EXERCISE GOAL
Transcribe the records from the line containing "Select the Hand" onward, up to and including the final line, exactly and without anything else.

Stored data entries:
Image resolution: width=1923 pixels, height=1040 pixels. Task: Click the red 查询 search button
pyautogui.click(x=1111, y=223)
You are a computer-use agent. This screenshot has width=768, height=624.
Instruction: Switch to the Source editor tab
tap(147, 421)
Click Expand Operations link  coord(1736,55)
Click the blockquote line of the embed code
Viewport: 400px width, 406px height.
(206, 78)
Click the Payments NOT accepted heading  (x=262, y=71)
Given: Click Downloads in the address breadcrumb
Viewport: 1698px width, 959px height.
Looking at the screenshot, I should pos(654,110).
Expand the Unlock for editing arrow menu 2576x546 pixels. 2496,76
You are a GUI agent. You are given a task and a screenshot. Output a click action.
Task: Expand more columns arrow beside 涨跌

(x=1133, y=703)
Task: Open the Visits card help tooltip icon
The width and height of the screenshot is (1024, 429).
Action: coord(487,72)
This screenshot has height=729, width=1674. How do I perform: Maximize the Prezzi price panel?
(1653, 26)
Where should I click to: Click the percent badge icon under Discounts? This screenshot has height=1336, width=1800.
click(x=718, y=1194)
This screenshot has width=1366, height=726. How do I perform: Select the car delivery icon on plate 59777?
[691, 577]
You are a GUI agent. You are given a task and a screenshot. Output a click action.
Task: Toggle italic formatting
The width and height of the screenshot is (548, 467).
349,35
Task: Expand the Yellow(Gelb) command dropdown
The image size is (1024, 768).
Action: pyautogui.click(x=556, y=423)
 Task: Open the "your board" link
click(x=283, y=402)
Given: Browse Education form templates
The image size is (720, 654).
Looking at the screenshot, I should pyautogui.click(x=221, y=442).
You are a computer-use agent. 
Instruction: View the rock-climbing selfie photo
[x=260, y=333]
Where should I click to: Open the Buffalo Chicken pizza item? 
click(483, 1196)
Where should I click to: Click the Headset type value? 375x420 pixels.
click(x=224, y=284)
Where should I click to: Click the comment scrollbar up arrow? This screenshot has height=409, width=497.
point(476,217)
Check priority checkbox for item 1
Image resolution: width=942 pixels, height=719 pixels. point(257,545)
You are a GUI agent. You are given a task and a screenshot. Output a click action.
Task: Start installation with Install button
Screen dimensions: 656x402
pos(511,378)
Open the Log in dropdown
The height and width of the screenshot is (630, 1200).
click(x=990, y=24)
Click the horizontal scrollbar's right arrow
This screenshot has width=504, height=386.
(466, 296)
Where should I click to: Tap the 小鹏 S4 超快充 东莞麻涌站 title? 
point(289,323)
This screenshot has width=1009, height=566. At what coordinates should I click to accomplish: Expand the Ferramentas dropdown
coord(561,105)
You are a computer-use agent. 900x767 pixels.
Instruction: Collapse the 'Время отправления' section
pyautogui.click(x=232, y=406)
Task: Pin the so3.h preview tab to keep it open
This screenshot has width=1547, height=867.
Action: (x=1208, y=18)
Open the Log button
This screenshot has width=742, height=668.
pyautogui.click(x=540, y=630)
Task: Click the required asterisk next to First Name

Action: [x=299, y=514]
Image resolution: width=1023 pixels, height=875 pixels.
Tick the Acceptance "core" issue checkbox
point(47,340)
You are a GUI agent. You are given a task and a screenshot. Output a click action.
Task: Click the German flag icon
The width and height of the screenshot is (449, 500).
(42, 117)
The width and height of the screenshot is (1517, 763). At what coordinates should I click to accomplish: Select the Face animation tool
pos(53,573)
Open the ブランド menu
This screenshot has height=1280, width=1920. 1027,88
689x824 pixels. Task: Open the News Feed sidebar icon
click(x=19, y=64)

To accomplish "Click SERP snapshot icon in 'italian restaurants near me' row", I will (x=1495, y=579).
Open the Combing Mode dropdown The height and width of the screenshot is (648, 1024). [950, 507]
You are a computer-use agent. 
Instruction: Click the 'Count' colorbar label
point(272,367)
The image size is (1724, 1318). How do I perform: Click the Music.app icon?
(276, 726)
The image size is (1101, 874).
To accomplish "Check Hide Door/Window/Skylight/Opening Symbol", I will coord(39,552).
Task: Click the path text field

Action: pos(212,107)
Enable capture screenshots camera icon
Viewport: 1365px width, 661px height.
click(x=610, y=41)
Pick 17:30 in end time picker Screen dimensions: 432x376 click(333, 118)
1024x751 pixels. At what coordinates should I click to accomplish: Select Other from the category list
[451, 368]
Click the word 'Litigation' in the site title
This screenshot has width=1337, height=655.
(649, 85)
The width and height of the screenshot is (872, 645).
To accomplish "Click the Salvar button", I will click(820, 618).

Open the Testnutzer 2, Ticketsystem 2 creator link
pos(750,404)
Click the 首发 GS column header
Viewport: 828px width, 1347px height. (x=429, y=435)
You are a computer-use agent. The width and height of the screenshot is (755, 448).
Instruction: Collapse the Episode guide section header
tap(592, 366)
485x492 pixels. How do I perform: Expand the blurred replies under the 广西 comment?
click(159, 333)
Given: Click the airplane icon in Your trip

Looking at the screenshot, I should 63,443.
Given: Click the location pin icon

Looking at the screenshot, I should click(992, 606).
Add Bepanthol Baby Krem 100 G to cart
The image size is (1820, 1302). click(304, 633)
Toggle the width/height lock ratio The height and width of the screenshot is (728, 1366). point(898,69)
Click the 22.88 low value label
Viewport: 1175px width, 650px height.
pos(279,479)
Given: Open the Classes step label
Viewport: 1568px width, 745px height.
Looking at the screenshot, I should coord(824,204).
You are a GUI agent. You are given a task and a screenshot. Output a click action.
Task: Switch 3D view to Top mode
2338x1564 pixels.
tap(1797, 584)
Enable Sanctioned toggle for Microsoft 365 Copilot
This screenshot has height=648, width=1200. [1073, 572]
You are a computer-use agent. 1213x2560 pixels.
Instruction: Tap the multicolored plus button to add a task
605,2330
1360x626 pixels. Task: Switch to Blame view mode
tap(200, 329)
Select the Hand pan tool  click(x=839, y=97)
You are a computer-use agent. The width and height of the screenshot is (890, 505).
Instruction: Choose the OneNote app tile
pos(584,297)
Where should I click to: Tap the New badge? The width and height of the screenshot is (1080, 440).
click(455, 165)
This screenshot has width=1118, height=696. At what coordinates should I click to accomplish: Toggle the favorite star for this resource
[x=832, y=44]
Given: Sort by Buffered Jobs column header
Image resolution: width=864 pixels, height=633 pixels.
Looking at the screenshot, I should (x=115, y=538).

REPLY TO THE TASK
Select the Hand pan tool  click(x=839, y=97)
You are a computer-use agent. The width and height of the screenshot is (890, 505).
Instruction: Choose the OneNote app tile
pos(584,297)
Where should I click to: Tap the New badge? The width and height of the screenshot is (1080, 440).
click(455, 165)
This screenshot has width=1118, height=696. At what coordinates should I click to accomplish: Toggle the favorite star for this resource
[x=832, y=44]
Given: Sort by Buffered Jobs column header
Image resolution: width=864 pixels, height=633 pixels.
Looking at the screenshot, I should (x=115, y=538).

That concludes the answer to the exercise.